Le médecin n’est pas obligé de donner une raison au patient, mais s’il le fait il devra prendre garde à ce que cette justification ne l’expose pas à un refus discriminatoire au sens de l’Art. L1110-3 du code de la santé publique et du 1er alinéa de l’Art. 225-1 du code pénal ! Et c’est bien cette prudence qu’il faudrait rajouter aux commentaires de l’art 47 du CNOM.
Extrait : « Constitue une discrimination toute distinction opérée entre les personnes physiques sur le fondement de leur origine, de leur sexe, de leur situation de famille, de leur grossesse, de leur apparence physique, de la particulière vulnérabilité résultant de leur situation économique, apparente ou connue de son auteur, de leur patronyme, de leur lieu de résidence, de leur état de santé, de leur perte d’autonomie, de leur handicap, de leurs caractéristiques génétiques, de leurs mœurs, de leur orientation sexuelle, de leur identité de genre, de leur âge, de leurs opinions politiques, de leurs activités syndicales, de leur qualité de lanceur d’alerte… »
Un gynécologue qui a récemment refusé de voir en consultation un patient transgenre et qui a clairement précisé cette position dans un avis Google en réponse à un avis négatif, vient logiquement d’être condamné sur le plan disciplinaire.

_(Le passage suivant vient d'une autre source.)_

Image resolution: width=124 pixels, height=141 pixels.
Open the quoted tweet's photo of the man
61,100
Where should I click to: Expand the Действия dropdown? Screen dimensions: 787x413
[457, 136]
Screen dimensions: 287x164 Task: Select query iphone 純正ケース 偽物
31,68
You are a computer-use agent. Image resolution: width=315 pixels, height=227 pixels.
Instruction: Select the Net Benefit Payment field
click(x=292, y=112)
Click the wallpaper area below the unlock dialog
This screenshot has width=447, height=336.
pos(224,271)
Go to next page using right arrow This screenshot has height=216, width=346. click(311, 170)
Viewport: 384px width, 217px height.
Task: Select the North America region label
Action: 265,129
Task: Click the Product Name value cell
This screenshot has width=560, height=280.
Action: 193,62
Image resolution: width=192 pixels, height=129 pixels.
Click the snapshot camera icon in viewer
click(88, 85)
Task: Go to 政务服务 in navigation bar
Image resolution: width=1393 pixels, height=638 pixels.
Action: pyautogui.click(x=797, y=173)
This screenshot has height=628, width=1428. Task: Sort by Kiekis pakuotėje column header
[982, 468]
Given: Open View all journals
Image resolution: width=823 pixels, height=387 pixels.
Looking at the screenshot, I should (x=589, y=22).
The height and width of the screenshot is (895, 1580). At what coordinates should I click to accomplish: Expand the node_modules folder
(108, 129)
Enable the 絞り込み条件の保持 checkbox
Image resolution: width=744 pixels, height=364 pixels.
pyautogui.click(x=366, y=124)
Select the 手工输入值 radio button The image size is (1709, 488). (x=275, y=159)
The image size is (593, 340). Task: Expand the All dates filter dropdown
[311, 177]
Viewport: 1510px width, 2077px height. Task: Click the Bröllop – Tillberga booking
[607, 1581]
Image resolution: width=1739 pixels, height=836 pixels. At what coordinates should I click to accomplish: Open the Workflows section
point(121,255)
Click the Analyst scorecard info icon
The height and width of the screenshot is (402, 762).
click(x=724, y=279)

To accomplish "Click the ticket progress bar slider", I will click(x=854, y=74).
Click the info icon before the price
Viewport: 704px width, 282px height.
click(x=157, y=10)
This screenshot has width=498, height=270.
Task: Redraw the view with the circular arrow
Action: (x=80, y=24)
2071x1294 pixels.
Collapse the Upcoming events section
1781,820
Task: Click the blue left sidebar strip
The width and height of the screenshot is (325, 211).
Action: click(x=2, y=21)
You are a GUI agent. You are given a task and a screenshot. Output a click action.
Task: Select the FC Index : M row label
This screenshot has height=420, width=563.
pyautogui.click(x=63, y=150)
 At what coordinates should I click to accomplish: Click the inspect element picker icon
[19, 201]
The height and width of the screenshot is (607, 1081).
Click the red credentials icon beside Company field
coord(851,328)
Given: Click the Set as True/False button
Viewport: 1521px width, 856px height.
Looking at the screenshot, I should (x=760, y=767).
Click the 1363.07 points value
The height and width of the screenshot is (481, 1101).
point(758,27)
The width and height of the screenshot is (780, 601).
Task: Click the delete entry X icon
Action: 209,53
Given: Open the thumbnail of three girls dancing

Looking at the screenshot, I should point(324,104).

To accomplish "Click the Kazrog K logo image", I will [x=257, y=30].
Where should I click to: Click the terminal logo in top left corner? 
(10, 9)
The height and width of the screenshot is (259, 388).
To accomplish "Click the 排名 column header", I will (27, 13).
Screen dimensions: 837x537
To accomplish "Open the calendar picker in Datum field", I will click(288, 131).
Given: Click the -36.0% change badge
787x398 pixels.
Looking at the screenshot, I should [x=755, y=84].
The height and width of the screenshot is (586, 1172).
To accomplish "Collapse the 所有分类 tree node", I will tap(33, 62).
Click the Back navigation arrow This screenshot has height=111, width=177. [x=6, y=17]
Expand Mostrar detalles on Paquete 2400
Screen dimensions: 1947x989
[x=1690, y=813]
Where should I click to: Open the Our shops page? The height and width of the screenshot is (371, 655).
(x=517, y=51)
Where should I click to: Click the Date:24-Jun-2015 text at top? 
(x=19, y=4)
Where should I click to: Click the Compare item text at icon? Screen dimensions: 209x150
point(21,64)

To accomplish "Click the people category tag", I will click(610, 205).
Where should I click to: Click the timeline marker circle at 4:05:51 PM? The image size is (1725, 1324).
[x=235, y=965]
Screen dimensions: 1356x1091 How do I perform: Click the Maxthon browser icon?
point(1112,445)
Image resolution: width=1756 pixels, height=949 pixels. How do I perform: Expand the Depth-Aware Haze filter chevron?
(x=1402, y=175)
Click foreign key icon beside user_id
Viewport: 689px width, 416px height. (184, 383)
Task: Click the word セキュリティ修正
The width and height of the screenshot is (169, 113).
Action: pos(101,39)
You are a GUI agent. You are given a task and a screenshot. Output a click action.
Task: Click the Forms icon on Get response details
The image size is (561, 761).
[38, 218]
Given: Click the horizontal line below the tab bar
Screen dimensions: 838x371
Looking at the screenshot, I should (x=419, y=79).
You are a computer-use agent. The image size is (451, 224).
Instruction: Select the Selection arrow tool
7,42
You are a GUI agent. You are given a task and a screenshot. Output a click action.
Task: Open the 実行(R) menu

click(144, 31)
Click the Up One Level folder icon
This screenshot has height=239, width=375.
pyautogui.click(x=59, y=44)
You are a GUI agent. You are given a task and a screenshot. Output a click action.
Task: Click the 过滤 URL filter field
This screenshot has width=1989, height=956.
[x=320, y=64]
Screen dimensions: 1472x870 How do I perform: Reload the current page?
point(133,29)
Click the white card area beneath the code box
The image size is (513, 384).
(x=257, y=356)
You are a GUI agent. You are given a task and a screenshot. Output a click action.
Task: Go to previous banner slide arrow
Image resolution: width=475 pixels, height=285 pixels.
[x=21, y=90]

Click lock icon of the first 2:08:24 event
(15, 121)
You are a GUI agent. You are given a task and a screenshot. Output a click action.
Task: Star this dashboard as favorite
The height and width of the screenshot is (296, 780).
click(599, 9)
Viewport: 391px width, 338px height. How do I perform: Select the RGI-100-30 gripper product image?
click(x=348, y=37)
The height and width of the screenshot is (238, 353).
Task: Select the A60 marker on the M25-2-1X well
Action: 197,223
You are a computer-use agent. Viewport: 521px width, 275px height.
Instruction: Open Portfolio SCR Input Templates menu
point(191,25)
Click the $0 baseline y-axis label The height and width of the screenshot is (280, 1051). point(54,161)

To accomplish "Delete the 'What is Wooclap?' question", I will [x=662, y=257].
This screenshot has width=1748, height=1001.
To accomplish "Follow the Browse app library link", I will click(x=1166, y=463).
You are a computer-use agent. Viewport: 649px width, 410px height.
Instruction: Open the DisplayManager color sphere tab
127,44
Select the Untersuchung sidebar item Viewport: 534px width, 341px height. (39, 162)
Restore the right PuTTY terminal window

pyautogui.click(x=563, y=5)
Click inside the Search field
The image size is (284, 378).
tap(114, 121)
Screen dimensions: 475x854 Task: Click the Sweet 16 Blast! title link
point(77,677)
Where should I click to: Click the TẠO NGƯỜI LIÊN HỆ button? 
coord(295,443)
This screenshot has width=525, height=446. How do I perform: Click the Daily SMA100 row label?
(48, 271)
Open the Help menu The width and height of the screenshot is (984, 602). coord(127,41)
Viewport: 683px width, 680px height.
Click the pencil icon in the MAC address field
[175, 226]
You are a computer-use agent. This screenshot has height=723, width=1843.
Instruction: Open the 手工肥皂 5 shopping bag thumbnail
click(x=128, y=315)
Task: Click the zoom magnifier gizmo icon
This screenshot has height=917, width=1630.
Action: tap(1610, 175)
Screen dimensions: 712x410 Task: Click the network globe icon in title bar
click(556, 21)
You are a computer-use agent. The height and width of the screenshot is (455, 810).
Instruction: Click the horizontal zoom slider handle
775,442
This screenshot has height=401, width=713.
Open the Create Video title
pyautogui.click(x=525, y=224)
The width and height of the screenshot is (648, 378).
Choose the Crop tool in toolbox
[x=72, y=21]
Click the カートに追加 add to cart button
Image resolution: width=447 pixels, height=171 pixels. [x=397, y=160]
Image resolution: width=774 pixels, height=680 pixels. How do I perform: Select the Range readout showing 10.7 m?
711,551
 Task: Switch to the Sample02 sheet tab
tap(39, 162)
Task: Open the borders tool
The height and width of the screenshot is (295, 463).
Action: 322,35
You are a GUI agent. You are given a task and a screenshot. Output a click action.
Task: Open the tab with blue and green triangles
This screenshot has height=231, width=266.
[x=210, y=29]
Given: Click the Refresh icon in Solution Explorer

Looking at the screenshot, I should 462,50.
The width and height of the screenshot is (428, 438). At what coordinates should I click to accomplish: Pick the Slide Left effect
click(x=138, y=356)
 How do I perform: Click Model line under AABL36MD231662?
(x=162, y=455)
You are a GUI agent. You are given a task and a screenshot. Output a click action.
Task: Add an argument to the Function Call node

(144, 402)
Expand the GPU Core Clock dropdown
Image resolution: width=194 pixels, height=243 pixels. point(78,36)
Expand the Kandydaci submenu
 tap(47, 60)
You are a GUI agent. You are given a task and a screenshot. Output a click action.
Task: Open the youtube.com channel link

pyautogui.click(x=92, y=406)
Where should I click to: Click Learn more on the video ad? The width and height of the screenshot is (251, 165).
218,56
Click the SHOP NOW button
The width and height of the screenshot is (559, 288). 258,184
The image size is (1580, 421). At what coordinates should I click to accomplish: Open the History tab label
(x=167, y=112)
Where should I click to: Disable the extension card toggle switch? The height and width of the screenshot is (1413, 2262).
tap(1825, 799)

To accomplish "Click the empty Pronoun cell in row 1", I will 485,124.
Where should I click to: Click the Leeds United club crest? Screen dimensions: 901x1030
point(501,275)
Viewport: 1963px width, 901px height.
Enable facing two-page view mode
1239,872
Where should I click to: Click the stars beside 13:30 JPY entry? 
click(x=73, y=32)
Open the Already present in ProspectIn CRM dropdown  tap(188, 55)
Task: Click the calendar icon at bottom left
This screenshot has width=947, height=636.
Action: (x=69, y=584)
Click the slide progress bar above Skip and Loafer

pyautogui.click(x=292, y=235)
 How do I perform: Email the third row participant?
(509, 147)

Et contrairement à l’interprétation de ce jugement par la presse, il n’a pas été condamné pour son refus de consultation, mais en autres (il a aussi enfreint les art. 2, 7 et 32) pour le motif discriminatoire qu’il a affiché en le publiant lui-même sur Google, alors qu’il n’avait aucune obligation légale à se justifier.
Il paraîtrait alors très utile que le CNOM enrichisse les commentaires de l’art 47 (juin 2022) avec les apports de l’Art. L1110-3 du CSP et 225-1 du code pénal qui sont contemporains de cette publication, et mériteraient mention spécifique et explications au niveau des commentaires.